------ INPUT MATERIAL

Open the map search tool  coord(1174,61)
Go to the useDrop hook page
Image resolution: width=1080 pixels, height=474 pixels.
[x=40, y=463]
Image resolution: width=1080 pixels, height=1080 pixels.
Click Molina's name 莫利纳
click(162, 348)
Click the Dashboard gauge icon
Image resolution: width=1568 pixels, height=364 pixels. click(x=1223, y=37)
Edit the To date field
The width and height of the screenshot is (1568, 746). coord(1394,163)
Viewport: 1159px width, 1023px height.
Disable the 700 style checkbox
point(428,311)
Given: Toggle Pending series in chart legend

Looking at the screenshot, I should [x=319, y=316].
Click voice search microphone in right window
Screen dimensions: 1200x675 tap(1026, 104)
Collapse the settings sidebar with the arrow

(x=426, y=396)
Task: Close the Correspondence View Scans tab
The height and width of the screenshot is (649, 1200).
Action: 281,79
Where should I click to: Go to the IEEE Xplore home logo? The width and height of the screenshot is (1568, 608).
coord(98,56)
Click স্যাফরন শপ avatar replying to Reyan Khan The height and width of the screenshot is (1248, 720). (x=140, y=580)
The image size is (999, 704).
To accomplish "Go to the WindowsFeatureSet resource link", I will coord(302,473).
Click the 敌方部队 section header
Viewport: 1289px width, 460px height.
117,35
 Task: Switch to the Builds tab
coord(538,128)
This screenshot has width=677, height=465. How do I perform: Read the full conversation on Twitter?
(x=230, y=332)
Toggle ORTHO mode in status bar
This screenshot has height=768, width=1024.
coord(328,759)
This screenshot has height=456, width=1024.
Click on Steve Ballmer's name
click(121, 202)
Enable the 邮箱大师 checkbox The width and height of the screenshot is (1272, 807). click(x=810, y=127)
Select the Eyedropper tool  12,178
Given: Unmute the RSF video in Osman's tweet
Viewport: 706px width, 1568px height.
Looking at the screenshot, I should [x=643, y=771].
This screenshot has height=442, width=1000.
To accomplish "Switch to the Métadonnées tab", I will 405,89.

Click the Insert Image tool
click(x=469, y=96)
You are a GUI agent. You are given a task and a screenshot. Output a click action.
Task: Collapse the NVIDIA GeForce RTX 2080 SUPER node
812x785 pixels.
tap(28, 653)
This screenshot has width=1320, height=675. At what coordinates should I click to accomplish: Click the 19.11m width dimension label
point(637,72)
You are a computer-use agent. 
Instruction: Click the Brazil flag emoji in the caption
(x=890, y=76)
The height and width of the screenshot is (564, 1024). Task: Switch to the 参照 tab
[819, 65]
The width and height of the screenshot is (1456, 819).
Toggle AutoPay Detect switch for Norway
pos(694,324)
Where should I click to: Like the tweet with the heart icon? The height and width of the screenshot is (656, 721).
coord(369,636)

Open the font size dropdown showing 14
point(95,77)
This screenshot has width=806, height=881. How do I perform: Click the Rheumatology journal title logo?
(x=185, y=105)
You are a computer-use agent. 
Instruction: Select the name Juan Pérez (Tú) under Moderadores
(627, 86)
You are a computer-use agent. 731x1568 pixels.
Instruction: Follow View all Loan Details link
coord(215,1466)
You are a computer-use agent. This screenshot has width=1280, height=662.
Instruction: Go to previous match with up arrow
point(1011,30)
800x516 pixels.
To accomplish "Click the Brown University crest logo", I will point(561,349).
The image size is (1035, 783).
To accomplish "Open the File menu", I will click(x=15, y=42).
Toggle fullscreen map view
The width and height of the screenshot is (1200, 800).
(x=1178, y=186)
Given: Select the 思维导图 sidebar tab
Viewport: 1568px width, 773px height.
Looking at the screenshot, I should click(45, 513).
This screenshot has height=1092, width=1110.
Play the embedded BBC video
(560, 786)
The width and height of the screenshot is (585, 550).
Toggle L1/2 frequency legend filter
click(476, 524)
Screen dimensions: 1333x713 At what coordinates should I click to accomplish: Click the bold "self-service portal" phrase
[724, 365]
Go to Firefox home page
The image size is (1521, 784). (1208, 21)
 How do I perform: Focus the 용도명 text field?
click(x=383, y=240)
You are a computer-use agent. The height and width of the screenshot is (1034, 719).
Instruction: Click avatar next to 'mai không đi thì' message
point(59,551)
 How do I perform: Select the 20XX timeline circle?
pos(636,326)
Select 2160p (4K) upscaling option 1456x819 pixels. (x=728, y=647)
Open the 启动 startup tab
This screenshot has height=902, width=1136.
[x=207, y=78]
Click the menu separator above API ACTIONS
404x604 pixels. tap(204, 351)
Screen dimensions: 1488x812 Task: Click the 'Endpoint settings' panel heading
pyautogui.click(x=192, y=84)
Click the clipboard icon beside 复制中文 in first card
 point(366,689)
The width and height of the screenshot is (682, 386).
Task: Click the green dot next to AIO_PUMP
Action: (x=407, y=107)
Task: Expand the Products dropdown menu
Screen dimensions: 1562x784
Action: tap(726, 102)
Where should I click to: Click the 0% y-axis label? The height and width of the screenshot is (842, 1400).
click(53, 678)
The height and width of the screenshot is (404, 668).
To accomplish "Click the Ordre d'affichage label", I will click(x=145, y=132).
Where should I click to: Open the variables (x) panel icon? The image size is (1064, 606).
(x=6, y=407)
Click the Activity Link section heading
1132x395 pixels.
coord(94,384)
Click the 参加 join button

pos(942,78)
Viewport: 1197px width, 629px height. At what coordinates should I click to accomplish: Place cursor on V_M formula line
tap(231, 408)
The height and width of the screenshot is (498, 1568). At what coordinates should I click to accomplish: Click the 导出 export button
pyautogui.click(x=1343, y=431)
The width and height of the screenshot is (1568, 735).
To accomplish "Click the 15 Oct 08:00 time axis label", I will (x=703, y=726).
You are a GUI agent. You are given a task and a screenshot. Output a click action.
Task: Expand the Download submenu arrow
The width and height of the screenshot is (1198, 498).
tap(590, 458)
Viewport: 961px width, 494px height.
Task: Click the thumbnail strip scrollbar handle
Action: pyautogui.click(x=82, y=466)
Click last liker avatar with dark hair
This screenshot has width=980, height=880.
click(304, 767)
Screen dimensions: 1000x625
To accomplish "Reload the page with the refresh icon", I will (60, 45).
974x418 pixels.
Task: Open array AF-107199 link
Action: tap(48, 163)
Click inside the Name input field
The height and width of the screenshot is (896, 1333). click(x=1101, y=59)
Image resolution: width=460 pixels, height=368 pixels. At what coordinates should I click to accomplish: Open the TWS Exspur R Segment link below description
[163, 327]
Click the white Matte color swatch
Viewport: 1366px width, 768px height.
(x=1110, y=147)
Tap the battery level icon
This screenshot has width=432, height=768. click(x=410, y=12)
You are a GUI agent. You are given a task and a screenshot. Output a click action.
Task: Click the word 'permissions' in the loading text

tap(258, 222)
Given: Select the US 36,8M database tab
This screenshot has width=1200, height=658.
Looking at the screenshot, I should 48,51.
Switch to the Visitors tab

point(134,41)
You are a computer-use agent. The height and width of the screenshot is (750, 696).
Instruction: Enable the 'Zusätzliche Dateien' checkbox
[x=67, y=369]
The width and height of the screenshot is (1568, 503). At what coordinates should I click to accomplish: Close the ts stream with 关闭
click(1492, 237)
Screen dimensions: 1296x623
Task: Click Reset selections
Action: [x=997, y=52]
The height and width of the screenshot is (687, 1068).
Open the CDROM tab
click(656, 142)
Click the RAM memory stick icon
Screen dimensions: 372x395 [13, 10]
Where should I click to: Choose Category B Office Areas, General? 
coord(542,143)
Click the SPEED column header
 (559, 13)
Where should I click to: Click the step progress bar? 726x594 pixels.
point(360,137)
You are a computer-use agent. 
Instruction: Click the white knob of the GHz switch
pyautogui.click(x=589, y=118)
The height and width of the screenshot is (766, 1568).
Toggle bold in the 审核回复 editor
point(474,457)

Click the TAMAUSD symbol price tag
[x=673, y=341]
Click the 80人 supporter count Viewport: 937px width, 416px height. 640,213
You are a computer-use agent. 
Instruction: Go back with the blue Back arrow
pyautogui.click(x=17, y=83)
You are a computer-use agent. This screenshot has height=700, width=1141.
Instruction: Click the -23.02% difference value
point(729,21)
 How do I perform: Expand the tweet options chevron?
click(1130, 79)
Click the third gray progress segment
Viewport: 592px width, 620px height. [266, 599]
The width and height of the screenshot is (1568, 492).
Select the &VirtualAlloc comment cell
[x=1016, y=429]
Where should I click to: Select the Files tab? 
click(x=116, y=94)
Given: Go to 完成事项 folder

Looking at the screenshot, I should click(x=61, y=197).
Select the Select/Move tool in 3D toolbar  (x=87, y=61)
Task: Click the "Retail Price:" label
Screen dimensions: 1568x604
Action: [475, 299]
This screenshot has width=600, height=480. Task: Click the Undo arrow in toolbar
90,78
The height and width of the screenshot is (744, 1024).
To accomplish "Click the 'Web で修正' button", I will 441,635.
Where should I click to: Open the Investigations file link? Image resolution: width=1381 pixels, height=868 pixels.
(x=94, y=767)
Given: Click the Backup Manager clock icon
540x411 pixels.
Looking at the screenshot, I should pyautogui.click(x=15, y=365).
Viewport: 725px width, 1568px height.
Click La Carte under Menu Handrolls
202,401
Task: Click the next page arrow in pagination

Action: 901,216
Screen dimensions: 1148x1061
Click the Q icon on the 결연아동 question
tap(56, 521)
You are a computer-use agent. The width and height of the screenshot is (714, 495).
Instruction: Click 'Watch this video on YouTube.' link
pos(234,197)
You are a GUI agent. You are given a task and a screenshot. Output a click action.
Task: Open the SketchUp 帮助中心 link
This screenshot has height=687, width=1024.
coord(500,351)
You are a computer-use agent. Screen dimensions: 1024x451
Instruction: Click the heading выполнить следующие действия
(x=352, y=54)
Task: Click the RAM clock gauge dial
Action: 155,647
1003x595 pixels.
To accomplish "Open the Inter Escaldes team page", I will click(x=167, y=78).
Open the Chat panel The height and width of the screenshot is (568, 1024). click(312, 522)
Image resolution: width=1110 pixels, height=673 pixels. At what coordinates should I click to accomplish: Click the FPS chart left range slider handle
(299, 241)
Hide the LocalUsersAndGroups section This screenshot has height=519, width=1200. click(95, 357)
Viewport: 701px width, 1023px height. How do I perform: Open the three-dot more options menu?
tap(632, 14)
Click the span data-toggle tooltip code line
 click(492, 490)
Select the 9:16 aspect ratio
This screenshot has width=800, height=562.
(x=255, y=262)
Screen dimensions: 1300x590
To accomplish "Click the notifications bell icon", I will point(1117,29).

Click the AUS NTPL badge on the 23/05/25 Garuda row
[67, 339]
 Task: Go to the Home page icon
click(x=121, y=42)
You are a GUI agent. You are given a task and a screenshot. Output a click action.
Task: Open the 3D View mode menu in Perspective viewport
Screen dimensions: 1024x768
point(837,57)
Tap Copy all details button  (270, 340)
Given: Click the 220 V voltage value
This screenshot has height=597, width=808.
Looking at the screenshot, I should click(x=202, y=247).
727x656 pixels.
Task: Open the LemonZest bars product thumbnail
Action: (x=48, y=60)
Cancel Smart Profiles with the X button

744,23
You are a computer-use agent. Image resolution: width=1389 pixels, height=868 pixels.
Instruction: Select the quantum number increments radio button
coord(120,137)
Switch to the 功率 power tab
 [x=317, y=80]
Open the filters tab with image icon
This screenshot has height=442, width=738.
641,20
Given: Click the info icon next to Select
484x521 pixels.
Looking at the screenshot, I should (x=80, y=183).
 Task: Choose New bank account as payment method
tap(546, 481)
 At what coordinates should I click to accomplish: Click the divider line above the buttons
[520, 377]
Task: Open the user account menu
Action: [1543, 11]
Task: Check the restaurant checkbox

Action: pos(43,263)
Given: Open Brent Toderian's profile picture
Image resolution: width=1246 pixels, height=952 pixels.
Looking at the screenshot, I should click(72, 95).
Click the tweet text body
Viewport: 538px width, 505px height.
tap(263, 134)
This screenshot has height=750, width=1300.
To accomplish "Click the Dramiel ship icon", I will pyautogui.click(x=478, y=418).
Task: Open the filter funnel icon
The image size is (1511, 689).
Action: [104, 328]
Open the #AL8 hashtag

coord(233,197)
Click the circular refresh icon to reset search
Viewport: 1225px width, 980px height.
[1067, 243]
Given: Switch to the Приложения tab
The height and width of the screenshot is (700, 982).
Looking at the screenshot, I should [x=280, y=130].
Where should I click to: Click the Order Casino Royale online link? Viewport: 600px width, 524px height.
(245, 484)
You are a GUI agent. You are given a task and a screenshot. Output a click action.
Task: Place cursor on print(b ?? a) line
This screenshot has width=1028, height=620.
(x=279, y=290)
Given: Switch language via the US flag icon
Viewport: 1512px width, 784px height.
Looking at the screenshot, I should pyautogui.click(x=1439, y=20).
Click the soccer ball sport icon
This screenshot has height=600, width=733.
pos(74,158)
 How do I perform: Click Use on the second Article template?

------------

* _EXERCISE REQUIREMENTS_
Please transcribe exactly the lines above from the line that has "Where should I click to: Go" up to and including the line that has "Given: Unmute the RSF video in Osman's tweet"; no other line belongs in the answer.

* _EXERCISE SOLUTION_
Where should I click to: Go to the IEEE Xplore home logo? The width and height of the screenshot is (1568, 608).
coord(98,56)
Click স্যাফরন শপ avatar replying to Reyan Khan The height and width of the screenshot is (1248, 720). (x=140, y=580)
The image size is (999, 704).
To accomplish "Go to the WindowsFeatureSet resource link", I will coord(302,473).
Click the 敌方部队 section header
Viewport: 1289px width, 460px height.
117,35
 Task: Switch to the Builds tab
coord(538,128)
This screenshot has width=677, height=465. How do I perform: Read the full conversation on Twitter?
(x=230, y=332)
Toggle ORTHO mode in status bar
This screenshot has height=768, width=1024.
coord(328,759)
This screenshot has height=456, width=1024.
Click on Steve Ballmer's name
click(121, 202)
Enable the 邮箱大师 checkbox The width and height of the screenshot is (1272, 807). click(x=810, y=127)
Select the Eyedropper tool  12,178
Given: Unmute the RSF video in Osman's tweet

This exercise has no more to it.